264. Depois que, pela fidelidade, obtivemos esta graça insigne, é com complacência que devemos morar no belo interior de Maria, aí repousar em paz, aí apoiar-nos com toda a confiança, aí seguramente esconder-nos e perder-nos sem reserva, a fim de que neste seio virginal: 1 a alma se alimente do leite de sua graça e de sua misericórdia maternal; 2 aí fique livre de suas perturbações, de seus temores e escrúpulos ; 3 aí esteja em segurança, ao abrigo de todos os seus inimigos, o demônio, o mundo e o pecado, que aí não têm jamais entrada; e por isso ela diz que os que operam nela, não pecarão: “Qui operantur in me, non peccabunt” (Eclí 24, 30), isto é, os que, em espírito, habitam a Santíssima Virgem, não cometerão pecado grave; 4 para que a alma fique formada em Jesus Cristo e Jesus Cristo nela; porque o seu seio, como dizem os Santos Padres é a sala dos sacramentos divinos, onde Jesus Cristo e todos os eleitos se formaram: “Homo et homo natus est in ea” (Sl 86, 5).
§ IV. Fazer todas as ações para Maria.
265. 4 É preciso fazer finalmente todas as ações para Maria.
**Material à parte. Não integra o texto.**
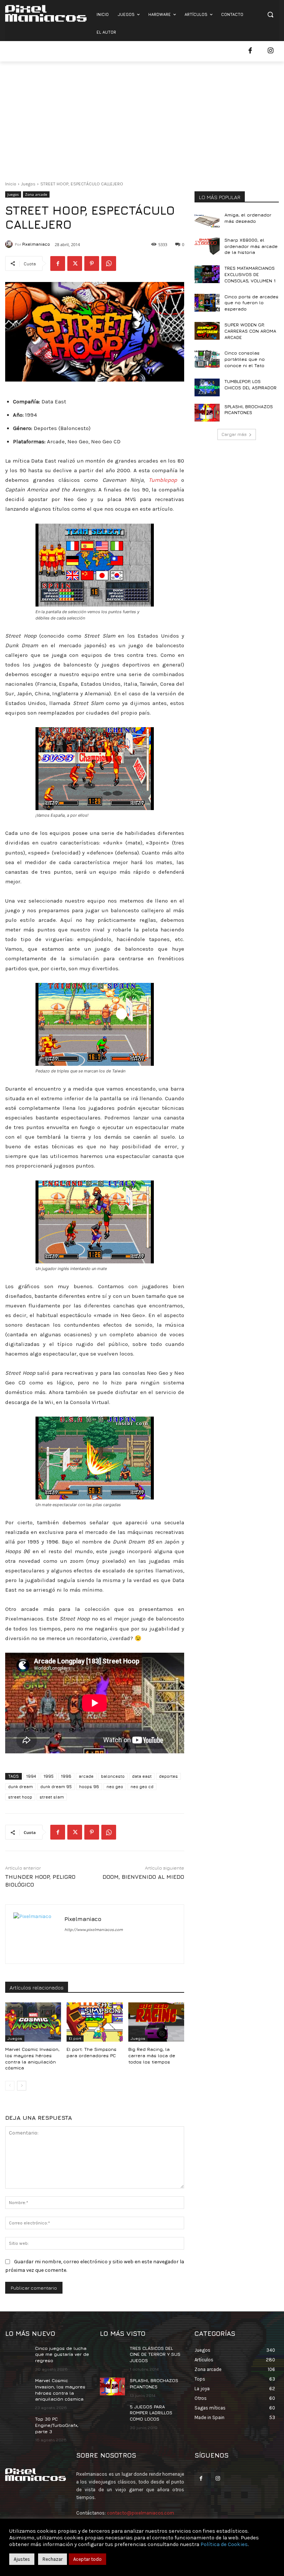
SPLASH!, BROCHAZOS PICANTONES (248, 410)
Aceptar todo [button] (87, 2559)
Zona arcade (36, 194)
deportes (168, 1776)
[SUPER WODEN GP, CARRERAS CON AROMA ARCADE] (207, 331)
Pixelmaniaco (36, 244)
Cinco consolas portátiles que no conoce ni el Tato (244, 359)
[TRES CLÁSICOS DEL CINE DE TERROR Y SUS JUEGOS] (112, 2354)
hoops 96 (89, 1786)
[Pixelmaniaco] (10, 244)
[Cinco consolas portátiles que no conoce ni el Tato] (207, 359)
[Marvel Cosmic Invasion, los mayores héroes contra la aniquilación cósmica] (33, 2022)
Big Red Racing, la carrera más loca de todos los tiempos (151, 2055)
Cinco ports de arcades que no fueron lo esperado (251, 303)
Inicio (10, 184)
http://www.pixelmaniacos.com (93, 1929)
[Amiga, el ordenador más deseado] (207, 221)
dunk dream (20, 1786)
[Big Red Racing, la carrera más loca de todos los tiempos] (156, 2022)
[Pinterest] (91, 263)
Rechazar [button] (52, 2559)
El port (75, 2038)
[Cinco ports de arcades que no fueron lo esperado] (207, 303)
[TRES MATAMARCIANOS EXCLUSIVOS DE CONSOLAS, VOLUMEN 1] (207, 274)
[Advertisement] (142, 117)
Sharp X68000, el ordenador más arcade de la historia (251, 246)
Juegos (28, 184)
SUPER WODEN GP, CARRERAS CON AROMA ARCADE (250, 331)
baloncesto (113, 1776)
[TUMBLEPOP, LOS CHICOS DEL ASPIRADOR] (207, 387)
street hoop (20, 1796)
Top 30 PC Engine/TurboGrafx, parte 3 (56, 2425)
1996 (66, 1776)
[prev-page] (9, 2085)
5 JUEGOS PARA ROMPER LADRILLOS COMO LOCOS (151, 2413)
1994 (31, 1776)
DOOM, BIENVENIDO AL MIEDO (143, 1877)
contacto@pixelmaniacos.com (140, 2513)
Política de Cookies (224, 2544)
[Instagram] (270, 51)
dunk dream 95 (56, 1786)
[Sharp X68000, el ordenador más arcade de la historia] (207, 246)
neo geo (114, 1786)
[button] (270, 14)
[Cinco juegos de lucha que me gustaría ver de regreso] (17, 2354)
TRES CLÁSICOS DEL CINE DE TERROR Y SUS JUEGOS (155, 2354)
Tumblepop (163, 480)
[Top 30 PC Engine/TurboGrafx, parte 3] (17, 2425)
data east (142, 1776)
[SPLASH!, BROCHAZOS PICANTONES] (207, 413)
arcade (86, 1776)
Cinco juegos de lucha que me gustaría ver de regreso (62, 2354)
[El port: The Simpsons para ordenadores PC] (94, 2022)
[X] (74, 263)
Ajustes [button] (22, 2559)
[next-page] (21, 2085)
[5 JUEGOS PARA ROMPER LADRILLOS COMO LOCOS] (112, 2413)
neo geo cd (142, 1786)
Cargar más (234, 434)
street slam (52, 1796)
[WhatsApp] (108, 263)
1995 (49, 1776)
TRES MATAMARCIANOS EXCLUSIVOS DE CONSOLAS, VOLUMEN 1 (249, 274)
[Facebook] (250, 51)
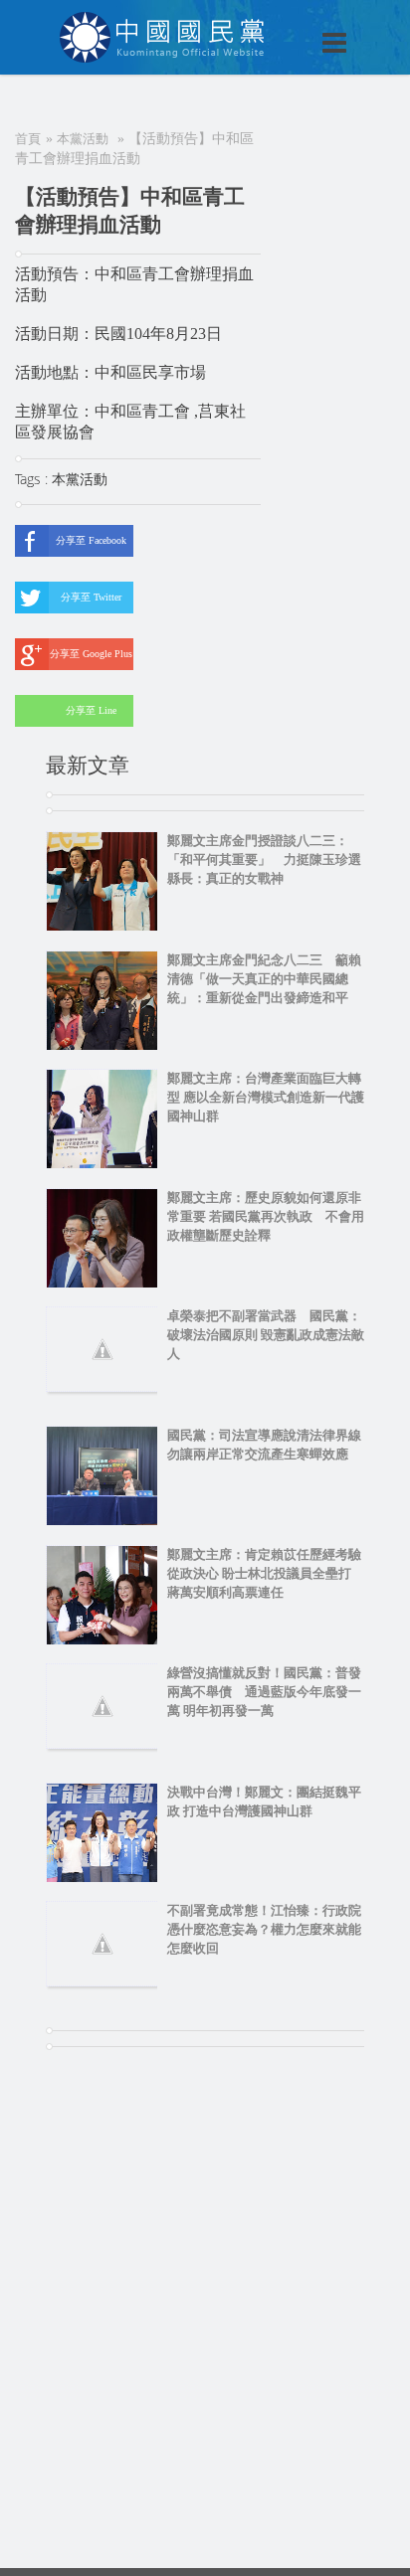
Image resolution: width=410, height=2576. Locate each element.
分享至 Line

Porque, desde que nos entregamos completamente a seu serviço, é justo que façamos tudo para ela, como um criado, um servo, um escravo. Não a tomamos, porém, como fim último de nossos serviços, que é somente Jesus Cristo, mas como fim próximo, intermédio misterioso, e o meio mais fácil de chegar a ele. A exemplo de um bom servo e escravo, é preciso que não fiquemos ociosos, e sim que, apoiados por sua proteção, empreendamos e realizemos grandes coisas para tão augusta Soberana. É preciso defender seus privilégios quando alguém lhos disputar; sustentar sua glória, quando alguém a atacar; atrair todo o mundo, se for possível, ao seu serviço e a esta verdadeira e sólida devoção; falar, clamar contra todos os que abusem de sua devoção para ultrajar seu Filho; e ao mesmo tempo estabelecer esta verdadeira devoção. E como recompensa destes pequenos serviços, não devemos pretender mais que a honra de pertencer a uma Princesa tão amável, e a felicidade de, por meio dela, ficarmos unidos a Jesus Cristo, seu Filho, com um liame indissolúvel no tempo e na eternidade.
Glória a Jesus em Maria! Glória a Maria em Jesus! Glória a Deus somente!